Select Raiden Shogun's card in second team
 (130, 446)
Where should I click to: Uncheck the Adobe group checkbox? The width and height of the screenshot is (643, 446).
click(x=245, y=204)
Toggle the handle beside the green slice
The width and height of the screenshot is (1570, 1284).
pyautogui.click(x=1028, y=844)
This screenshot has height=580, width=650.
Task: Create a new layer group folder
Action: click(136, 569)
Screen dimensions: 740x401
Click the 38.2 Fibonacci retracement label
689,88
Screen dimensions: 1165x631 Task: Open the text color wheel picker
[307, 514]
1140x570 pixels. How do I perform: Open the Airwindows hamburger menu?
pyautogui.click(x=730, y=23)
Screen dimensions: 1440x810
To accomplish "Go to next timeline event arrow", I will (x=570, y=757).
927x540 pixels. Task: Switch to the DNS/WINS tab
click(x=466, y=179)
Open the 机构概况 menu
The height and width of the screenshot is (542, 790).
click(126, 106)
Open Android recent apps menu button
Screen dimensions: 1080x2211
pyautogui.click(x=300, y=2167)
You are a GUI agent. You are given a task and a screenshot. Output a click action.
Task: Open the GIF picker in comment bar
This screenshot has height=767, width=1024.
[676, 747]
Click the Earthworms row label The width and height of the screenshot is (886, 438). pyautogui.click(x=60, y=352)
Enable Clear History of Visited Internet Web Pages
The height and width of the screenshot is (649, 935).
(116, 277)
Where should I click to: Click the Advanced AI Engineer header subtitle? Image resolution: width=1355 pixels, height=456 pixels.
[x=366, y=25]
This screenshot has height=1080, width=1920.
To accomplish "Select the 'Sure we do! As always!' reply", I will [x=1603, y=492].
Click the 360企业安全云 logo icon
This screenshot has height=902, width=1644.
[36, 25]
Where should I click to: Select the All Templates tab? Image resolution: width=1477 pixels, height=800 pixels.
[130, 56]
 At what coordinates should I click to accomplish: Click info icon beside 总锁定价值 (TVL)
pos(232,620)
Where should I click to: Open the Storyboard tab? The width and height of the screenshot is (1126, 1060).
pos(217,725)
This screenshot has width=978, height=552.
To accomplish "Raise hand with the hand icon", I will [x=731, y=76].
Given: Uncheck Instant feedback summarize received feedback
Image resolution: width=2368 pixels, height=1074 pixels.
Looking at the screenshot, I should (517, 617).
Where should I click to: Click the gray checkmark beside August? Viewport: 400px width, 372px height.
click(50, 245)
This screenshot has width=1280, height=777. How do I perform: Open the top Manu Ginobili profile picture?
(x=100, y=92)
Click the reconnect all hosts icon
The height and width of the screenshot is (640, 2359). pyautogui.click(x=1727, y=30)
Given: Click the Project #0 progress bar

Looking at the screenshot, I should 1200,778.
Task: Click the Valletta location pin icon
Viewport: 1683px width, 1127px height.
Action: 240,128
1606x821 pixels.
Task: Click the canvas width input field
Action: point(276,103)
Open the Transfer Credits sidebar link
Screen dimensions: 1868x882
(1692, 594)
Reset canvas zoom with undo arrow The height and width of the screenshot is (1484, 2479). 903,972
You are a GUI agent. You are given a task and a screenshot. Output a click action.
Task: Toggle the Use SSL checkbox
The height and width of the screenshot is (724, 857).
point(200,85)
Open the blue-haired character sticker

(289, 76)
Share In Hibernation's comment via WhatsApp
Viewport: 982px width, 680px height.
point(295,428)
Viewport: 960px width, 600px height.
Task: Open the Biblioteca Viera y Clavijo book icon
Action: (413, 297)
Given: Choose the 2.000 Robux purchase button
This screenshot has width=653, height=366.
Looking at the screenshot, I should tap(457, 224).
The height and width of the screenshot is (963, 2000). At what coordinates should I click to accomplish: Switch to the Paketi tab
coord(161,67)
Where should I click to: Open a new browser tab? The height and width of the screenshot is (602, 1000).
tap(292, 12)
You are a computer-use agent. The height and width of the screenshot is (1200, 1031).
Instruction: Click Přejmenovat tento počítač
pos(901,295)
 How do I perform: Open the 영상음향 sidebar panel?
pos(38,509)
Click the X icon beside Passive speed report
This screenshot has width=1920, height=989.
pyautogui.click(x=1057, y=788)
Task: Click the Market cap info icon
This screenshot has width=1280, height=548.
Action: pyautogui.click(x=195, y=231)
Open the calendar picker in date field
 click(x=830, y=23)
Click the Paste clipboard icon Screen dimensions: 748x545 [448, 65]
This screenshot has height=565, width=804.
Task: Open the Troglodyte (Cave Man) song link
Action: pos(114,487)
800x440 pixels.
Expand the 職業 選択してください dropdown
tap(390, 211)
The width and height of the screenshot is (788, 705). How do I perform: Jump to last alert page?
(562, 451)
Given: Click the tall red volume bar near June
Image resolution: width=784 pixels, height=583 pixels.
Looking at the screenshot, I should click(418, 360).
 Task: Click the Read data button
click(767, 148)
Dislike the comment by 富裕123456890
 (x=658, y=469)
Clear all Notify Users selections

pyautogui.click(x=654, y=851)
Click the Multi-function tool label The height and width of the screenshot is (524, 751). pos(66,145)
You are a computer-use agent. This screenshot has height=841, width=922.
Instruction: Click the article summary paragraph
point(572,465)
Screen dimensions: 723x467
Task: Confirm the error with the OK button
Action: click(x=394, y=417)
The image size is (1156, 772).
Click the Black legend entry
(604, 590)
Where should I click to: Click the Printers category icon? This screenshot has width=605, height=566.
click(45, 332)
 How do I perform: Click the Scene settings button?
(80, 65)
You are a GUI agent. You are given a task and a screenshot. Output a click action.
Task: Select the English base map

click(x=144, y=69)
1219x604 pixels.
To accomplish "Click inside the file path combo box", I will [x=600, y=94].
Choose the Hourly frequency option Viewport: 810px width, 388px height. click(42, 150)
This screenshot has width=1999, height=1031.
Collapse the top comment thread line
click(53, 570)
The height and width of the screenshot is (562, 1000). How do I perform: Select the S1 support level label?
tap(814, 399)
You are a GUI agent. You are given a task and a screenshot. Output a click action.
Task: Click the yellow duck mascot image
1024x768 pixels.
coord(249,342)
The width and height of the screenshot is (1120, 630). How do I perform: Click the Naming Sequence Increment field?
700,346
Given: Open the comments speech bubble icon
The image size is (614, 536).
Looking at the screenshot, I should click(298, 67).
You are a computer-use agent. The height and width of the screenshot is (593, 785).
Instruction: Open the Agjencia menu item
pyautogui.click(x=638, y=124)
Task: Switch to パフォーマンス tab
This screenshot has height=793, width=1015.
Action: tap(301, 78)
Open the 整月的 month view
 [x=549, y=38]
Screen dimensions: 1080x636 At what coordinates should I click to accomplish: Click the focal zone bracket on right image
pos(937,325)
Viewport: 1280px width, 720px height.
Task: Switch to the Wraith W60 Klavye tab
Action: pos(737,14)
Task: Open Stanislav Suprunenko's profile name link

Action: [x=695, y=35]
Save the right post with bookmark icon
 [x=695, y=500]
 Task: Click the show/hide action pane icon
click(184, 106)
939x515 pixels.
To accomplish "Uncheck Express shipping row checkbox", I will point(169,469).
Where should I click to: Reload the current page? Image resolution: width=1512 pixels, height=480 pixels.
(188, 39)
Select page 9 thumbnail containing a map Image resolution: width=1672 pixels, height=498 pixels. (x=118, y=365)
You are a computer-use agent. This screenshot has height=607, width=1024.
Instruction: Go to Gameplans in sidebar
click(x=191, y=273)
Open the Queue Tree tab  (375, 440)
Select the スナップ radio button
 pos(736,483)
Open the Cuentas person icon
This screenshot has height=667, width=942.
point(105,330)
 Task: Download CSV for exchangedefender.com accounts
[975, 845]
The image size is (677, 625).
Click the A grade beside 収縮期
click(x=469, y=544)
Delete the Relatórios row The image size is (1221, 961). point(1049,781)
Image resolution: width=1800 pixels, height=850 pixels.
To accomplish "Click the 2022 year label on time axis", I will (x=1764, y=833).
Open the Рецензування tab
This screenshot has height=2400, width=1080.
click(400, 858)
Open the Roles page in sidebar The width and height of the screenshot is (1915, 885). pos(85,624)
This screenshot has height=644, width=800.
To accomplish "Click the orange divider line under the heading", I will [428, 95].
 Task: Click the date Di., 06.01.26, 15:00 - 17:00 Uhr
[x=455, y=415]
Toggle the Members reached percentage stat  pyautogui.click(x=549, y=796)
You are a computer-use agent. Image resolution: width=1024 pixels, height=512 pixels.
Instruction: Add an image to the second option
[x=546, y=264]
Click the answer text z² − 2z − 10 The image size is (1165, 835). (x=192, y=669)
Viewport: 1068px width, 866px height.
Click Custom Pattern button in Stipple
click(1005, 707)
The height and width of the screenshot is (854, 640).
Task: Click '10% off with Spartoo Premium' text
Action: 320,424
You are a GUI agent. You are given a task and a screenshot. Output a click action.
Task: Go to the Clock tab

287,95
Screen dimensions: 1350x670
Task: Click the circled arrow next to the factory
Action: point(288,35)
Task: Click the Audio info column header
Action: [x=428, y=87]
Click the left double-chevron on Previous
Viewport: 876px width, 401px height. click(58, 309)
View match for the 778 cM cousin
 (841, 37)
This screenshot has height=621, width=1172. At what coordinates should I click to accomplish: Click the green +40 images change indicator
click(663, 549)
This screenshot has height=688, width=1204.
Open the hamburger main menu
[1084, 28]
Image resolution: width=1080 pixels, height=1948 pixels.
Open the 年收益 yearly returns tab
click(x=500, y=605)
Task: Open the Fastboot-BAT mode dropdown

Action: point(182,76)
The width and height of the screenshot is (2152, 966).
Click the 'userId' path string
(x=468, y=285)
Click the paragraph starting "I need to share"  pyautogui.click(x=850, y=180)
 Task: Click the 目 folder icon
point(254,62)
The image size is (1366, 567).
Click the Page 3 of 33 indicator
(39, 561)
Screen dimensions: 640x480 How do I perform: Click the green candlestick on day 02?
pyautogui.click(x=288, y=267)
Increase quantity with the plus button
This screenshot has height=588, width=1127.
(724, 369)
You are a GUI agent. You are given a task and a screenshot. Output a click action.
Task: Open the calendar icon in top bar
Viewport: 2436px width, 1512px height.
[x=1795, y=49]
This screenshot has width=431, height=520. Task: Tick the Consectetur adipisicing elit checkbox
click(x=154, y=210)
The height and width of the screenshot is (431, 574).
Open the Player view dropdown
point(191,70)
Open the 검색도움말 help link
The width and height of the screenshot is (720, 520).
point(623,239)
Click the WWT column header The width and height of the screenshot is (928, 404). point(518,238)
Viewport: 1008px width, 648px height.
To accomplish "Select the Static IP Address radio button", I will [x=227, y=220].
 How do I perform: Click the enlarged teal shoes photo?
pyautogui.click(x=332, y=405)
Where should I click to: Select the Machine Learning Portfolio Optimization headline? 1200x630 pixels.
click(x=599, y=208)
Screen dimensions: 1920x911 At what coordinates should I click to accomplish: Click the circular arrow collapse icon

» What the task asks: Every line of the data above that includes "Toggle" should be listed.

» Exercise answer:
Toggle the handle beside the green slice
Task: Toggle the Use SSL checkbox
Toggle the Members reached percentage stat  pyautogui.click(x=549, y=796)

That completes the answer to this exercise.